In this case, the data is available statically, so unless you're using Puppeteer for some other reason, you could just do this with a simpler and probably faster Axios/Cheerio combo.
Even better is to use Wikipedia's API rather than scraping the data. If you do scrape, please respect their limits for robots.
Continuing on with Puppeteer, Wikipedia has odd page structures that don't nest sections. After selecting #Notes_et_références
, you can pop up to the parent <h2>
, then iterate a couple of sibling nodes forward until you're at the .reference-cadre
element (I hardcoded this relationship, but you could make it more dynamic with a loop if being a bit more future-proof is a goal).

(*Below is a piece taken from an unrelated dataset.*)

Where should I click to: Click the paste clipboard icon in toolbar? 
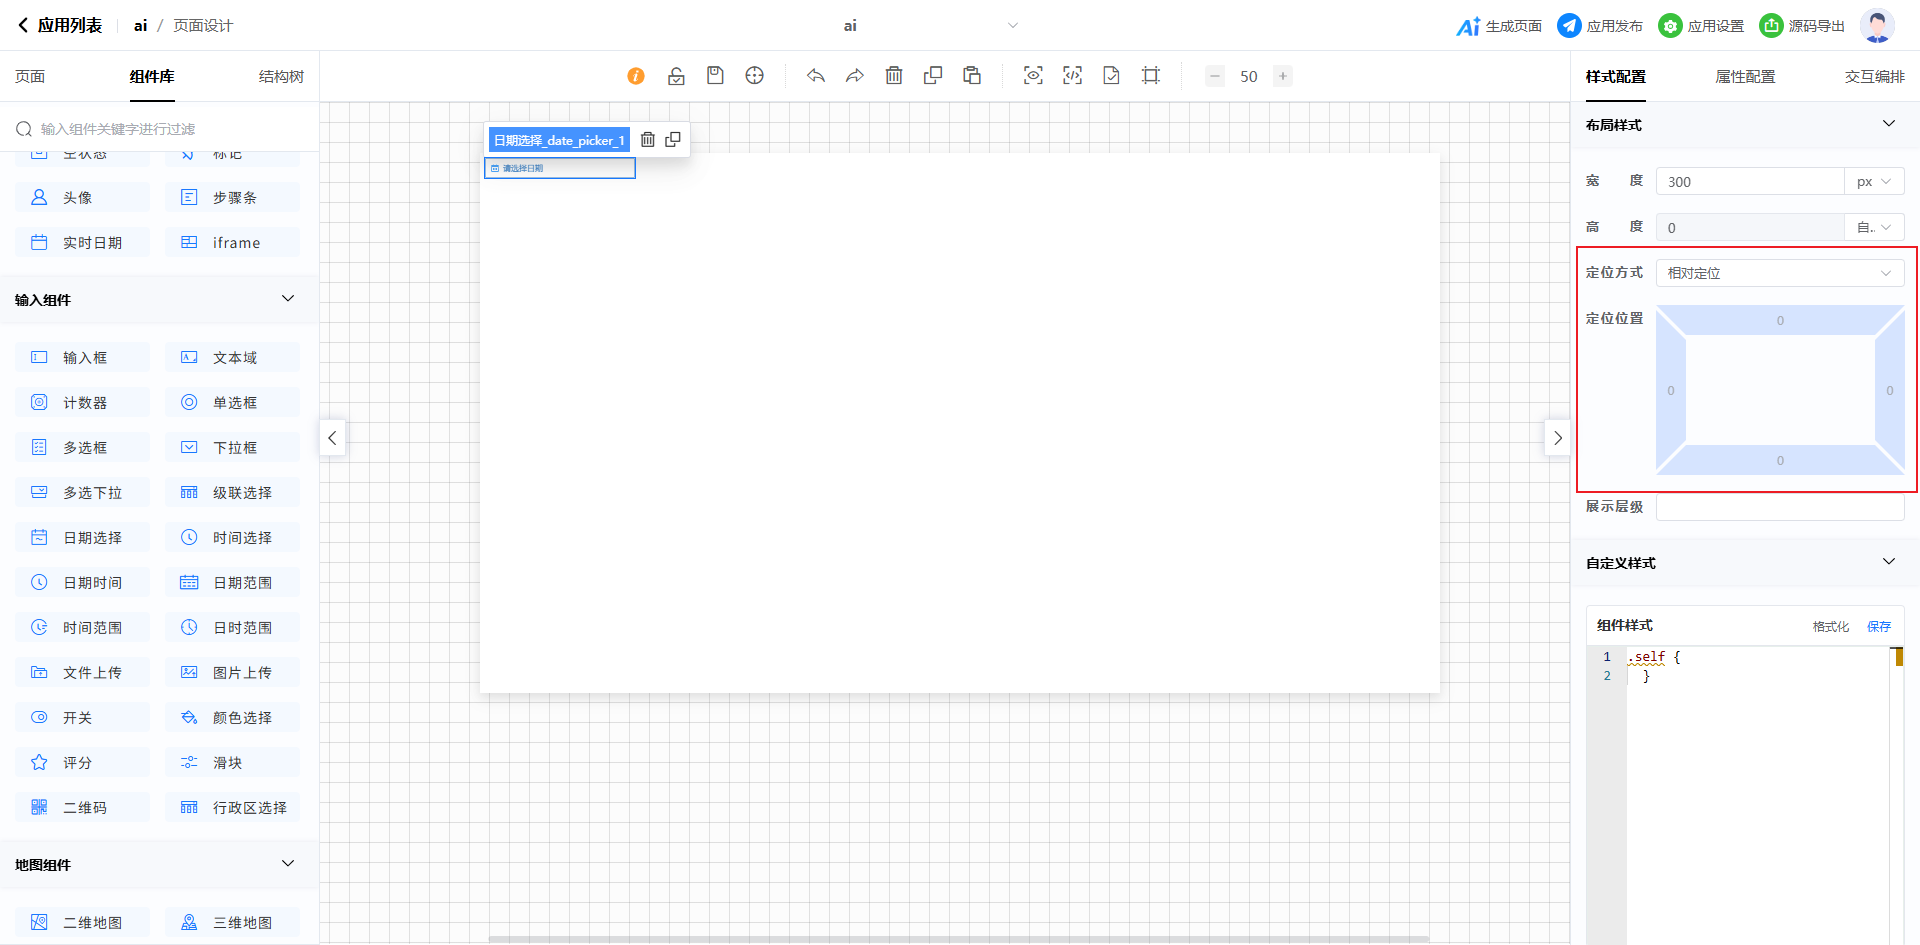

const puppeteer = require("puppeteer");
let browser;
(async () => {
browser = await puppeteer.launch({headless: true});
const [page] = await browser.pages();
const url = "https://fr.wikipedia.org/wiki/Barack_Obama";
await page.goto(url);
const links = await page.evaluate(() =>
[...document.querySelector("#Notes_et_références")
.parentNode
.nextElementSibling
.nextElementSibling
.querySelectorAll("a")]
.map(e => e.getAttribute("href"))
);
console.log(links.length, links.slice(0, 5));
})()
.catch(err => console.error(err))
.finally(() => browser?.close())
;
Output:
809 [
'#cite_ref-prononciation_1-0',
'#cite_ref-prononciation_1-1',
'/wiki/Prononciation_de_l'anglais',
'/wiki/Anglais_américain',
'/wiki/Transcription_phonétique'
]